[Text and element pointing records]
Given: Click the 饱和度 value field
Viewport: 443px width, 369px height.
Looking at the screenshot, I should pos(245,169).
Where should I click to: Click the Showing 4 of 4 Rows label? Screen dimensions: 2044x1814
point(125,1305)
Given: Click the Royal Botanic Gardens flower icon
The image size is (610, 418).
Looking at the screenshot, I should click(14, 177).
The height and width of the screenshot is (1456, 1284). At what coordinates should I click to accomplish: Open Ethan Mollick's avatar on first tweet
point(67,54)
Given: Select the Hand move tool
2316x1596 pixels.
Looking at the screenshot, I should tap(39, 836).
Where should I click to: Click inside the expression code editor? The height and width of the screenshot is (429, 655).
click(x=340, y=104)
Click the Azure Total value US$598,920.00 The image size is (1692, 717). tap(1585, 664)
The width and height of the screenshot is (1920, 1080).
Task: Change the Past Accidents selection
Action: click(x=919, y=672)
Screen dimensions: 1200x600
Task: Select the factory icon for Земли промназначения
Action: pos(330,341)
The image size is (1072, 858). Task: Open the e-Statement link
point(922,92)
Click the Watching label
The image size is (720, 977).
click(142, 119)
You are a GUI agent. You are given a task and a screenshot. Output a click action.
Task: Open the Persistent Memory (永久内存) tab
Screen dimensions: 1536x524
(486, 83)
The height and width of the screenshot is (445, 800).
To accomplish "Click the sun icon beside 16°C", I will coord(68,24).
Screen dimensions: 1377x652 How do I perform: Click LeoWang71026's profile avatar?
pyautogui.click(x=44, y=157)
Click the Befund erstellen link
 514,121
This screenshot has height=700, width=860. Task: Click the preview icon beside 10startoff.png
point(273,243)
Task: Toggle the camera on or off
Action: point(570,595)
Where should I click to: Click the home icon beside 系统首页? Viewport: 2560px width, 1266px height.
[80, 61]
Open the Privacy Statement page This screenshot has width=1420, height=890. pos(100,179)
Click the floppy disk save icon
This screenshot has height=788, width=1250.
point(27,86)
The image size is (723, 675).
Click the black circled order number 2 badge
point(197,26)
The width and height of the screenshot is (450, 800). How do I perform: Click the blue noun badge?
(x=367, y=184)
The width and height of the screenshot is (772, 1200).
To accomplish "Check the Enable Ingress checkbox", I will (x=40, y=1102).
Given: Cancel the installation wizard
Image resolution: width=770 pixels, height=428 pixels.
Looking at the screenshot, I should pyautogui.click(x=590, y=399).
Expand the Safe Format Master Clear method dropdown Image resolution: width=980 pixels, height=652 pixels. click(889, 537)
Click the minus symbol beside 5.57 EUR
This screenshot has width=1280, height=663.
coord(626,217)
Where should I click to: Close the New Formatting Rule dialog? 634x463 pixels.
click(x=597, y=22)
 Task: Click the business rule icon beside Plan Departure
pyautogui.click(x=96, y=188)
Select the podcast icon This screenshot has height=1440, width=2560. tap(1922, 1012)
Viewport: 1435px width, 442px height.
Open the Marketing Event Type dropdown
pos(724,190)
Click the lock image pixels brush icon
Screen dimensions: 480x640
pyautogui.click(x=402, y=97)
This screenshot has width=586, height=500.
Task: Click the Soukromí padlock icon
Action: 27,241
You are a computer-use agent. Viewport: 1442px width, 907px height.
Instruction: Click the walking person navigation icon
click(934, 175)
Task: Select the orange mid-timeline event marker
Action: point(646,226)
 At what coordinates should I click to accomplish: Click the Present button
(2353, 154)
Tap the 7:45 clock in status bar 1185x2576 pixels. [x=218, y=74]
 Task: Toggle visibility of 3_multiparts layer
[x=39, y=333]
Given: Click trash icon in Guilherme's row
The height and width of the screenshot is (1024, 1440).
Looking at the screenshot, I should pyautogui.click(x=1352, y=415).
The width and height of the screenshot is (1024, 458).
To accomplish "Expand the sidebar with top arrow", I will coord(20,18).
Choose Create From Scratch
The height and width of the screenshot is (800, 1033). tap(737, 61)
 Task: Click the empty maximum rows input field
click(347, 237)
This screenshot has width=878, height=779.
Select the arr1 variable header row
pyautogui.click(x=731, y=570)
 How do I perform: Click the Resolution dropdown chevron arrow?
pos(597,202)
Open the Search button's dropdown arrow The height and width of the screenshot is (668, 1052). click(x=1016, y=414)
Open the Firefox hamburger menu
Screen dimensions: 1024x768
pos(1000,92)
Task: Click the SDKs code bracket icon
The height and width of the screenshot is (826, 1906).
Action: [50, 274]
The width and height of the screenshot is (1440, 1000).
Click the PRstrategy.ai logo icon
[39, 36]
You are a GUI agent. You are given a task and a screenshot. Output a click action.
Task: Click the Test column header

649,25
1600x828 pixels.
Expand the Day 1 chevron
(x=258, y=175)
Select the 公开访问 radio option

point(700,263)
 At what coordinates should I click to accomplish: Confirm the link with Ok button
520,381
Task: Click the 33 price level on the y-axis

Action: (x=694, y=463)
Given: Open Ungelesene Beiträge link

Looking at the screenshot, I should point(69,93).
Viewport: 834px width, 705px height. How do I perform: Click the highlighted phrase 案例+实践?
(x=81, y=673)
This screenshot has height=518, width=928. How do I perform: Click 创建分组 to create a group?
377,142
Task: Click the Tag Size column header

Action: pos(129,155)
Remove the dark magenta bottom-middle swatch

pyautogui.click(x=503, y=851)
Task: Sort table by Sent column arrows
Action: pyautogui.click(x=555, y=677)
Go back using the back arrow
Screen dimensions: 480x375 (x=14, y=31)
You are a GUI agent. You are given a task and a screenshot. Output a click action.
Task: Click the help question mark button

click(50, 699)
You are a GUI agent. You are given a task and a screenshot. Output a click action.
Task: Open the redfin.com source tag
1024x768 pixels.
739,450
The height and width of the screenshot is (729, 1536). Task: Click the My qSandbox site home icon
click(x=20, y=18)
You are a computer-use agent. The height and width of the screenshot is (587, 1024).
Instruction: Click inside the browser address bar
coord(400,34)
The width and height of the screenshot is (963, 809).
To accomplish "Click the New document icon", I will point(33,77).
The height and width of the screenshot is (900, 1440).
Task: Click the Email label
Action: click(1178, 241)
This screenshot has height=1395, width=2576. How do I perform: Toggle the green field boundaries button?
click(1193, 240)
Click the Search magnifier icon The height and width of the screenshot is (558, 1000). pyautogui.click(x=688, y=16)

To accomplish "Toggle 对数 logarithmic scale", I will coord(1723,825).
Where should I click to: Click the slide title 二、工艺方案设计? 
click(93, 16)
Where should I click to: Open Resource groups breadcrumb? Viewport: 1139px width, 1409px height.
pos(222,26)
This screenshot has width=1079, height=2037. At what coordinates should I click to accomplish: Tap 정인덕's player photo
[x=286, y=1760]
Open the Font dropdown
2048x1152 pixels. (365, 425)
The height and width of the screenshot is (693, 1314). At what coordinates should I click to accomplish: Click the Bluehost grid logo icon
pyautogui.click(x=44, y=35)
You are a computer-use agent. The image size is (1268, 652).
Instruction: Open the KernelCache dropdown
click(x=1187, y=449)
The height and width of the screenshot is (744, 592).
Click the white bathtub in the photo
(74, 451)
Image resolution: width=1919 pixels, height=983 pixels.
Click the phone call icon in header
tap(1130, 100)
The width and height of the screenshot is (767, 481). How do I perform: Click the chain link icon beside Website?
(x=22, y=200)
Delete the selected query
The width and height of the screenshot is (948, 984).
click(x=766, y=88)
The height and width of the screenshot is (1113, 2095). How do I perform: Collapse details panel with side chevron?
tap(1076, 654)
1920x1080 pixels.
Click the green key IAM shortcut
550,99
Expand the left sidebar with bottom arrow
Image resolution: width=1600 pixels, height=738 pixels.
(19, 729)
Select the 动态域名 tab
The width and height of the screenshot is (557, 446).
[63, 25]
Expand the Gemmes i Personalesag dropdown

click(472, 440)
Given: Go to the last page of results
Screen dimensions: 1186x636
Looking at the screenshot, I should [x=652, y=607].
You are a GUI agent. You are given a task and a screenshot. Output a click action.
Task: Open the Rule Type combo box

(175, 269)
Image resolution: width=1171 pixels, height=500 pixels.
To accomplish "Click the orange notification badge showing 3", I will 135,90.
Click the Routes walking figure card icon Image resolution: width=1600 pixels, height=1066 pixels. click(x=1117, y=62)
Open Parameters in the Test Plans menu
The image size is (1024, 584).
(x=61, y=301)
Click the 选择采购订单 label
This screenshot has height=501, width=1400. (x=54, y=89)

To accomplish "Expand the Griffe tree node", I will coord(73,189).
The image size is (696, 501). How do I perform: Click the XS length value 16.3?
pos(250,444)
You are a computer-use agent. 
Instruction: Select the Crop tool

_What you will do_
Could you put the lines of the listing from the one containing "You are a computer-use agent. The image" through the one containing "click(472, 440)", both included, into a numbered list that skips blank lines?

_Answer to this task_
1. You are a computer-use agent. The image size is (1268, 652).
2. Instruction: Open the KernelCache dropdown
3. click(x=1187, y=449)
4. The height and width of the screenshot is (744, 592).
5. Click the white bathtub in the photo
6. (74, 451)
7. Image resolution: width=1919 pixels, height=983 pixels.
8. Click the phone call icon in header
9. tap(1130, 100)
10. The width and height of the screenshot is (767, 481). How do I perform: Click the chain link icon beside Website?
11. (x=22, y=200)
12. Delete the selected query
13. The width and height of the screenshot is (948, 984).
14. click(x=766, y=88)
15. The height and width of the screenshot is (1113, 2095). How do I perform: Collapse details panel with side chevron?
16. tap(1076, 654)
17. 1920x1080 pixels.
18. Click the green key IAM shortcut
19. 550,99
20. Expand the left sidebar with bottom arrow
21. Image resolution: width=1600 pixels, height=738 pixels.
22. (19, 729)
23. Select the 动态域名 tab
24. The width and height of the screenshot is (557, 446).
25. [63, 25]
26. Expand the Gemmes i Personalesag dropdown
27. click(472, 440)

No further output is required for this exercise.